Similarities in manner, of course, do exist: Both East and West naturally called their most productive thinkers “philosopher” or “sage” respectively, with each name being the highest title for an individual of that particular leading school of thought of that societies. Yet, that observation does not make a Western philosopher an Eastern sage: “Yet in acknowledging the wisdom of the sages, we must not make the mistake of elevating their teachings above Western science and philosophy – or vice versa. To do either is merely to perpetuate the chief problem the sages address: judgmentalism, partiality, alienation and division, argumentation, and ‘Doing Something’ all the time”. There could be no doubt that sages are sages and philosophers are philosophers. At least, Plato of the West made the distinction very clear: there were philosophers and there were sophists. No Western thinker with the slightest idea about who Plato was would ever call Plato a sage, a) because Plato himself insisted he was a philosopher and b) because he had only contempt for the sages.
In a related field, no Western thinker would ever call Jesus Christ a sage because he was the Messiah and the Son of God, let him be a prophet or the king of saints, at most. Yet with the shengren in the East, the opposite happened: the sages lived and prospered. When the Europeans discovered that, they instinctively denied, disabled, manipulated or re-named the shengren; the sages’ existence was bent or broken at the will and mercy of the imperialists, and dealt with in a manner that seemed fit to Western stewardship in Asian matters: philosophers and saints shall rule, not sages, for we don’t have them and know few things about them.
Ever since the great fraud, “Confucius” has been re-decorated and paraded as China’s “Philosopher” a million times. Yu Dan’s Confucius (2006) – “Confucius, a philosopher and educator…” – alone has sold millions of copies to Western readers. Other false names like Philosoph, Heiliger, Göttlicher have spread in Germany for hundreds of years now, in ever new editions of incorrect translations, text books, dissertations, best-sellers, history and school books. Bright kids who read Confucius, if only in translation, often wonder, why is all thought called philosophy; and if it’s not all philosophy, what else could it be called? In China, it’s the teachings of the sages – of the shengren.
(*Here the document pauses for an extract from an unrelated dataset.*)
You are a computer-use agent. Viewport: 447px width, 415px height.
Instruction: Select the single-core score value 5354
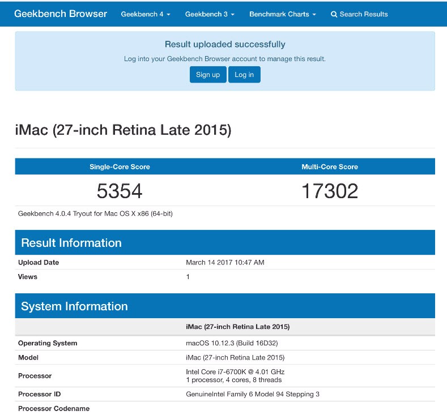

Given that Greek philosophers had so much contempt for the moral teachers, the sophists, and given that Western civilization and Christianity continued this trend, would it be fair to say that the German thinkers wanted to clean-wash Confucius’ image by calling him a “Philosophen” or “Heiligen”, even if it wasn’t true? First impressions do count, in this case: the first impression made on the German public. Construing a fake yet bewildering likeness of the shengren to Greek “Philosophen” would cause infinite sympathy and affection; while calling the shengren “Shengren” or even just “Weisen” would indicate a competitive alien rival.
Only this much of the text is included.